= SOURCE DOCUMENT =
Reconstruct the Support Vectors to Improve LSSVM Sparseness for Mill Load Prediction

State Key Laboratory of Electrical Insulation and Power Equipment, School of Electrical Engineering, Xi’an Jiaotong University, Xi’an, China

Correspondence should be addressed to Jianquan Shi; moc.621@64nauqnaijihs

Received 24 October 2016; Revised 14 May 2017; Accepted 25 May 2017; Published 5 July 2017

Academic Editor: Erik Cuevas

Copyright © 2017 Gangquan Si et al. This is an open access article distributed under the Creative Commons Attribution License, which permits unrestricted use, distribution, and reproduction in any medium, provided the original work is properly cited.

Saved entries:
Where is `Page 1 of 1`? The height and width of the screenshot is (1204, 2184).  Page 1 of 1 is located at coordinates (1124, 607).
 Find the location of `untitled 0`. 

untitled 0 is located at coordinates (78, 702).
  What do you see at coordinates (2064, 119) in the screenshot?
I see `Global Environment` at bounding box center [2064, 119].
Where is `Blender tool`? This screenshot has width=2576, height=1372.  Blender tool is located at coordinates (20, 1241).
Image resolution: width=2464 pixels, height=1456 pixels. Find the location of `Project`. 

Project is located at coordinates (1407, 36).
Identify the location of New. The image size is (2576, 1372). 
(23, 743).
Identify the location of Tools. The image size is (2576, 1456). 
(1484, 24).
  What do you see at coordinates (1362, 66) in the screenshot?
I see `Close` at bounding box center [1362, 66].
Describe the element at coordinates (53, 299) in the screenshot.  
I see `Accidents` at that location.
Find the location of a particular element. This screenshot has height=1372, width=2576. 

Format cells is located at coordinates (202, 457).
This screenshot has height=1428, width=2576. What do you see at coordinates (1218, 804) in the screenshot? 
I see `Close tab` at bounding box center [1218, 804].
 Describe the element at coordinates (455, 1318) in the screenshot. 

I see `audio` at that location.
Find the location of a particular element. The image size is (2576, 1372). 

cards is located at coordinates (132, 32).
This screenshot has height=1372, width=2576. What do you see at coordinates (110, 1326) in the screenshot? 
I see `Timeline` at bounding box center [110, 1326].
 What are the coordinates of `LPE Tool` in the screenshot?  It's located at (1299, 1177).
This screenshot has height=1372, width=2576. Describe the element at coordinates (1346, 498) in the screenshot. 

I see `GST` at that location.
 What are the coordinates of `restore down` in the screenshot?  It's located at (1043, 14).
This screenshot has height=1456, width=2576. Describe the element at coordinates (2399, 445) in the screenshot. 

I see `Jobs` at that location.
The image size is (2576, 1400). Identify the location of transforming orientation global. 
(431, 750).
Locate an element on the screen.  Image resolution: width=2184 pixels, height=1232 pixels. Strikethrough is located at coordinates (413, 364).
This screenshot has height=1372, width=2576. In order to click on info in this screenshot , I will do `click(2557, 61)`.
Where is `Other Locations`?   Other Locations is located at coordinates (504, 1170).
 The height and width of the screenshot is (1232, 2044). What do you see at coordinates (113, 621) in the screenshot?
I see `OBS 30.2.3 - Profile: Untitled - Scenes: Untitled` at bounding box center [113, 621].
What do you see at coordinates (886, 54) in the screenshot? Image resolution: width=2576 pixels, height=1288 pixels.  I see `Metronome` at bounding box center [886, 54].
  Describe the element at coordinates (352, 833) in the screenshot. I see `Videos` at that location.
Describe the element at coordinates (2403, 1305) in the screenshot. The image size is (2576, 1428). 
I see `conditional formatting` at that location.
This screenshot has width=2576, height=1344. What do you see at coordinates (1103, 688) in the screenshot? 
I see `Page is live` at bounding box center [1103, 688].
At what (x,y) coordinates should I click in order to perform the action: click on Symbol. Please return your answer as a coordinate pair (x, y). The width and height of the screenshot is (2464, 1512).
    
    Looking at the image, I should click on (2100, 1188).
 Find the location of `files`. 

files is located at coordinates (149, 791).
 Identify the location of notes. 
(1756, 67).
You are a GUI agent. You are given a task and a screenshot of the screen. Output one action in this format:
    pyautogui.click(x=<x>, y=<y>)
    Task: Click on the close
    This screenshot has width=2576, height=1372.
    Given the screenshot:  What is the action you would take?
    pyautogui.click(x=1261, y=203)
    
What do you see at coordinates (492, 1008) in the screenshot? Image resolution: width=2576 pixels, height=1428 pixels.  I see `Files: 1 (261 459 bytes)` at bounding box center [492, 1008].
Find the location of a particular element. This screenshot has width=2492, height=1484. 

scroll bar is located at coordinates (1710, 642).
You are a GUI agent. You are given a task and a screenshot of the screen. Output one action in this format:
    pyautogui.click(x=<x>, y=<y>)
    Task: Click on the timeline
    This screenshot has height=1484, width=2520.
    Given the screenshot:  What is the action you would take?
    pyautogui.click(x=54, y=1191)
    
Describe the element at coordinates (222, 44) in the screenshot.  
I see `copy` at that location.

= EXERCISE SET =
(1) In the LSSVM sparseness article, who served as academic editor?
(2) Carry the LSSVM sparseness article forward from its last sentence.
These rows have no connection to the LSSVM sparseness article.

= ANSWERS FOR THE EXERCISE =
(1) Erik Cuevas

(2)
Abstract

The sparse strategy plays a significant role in the application of the least square support vector machine (LSSVM), to alleviate the condition that the solution of LSSVM is lacking sparseness and robustness. In this paper, a sparse method using reconstructed support vectors is proposed, which has also been successfully applied to mill load prediction. Different from other sparse algorithms, it no longer selects the support vectors from training data set according to the ranked contributions for optimization of LSSVM. Instead, the reconstructed data is obtained first based on the initial model with all training data. Then, select support vectors from reconstructed data set according to the location information of density clustering in training data set, and the process of selecting is terminated after traversing the total training data set. Finally, the training model could be built based on the optimal reconstructed support vectors and the hyperparameter tuned subsequently. What is more, the paper puts forward a supplemental algorithm to subtract the redundancy support vectors of previous model. Lots of experiments on synthetic data sets, benchmark data sets, and mill load data sets are carried out, and the results illustrate the effectiveness of the proposed sparse method for LSSVM.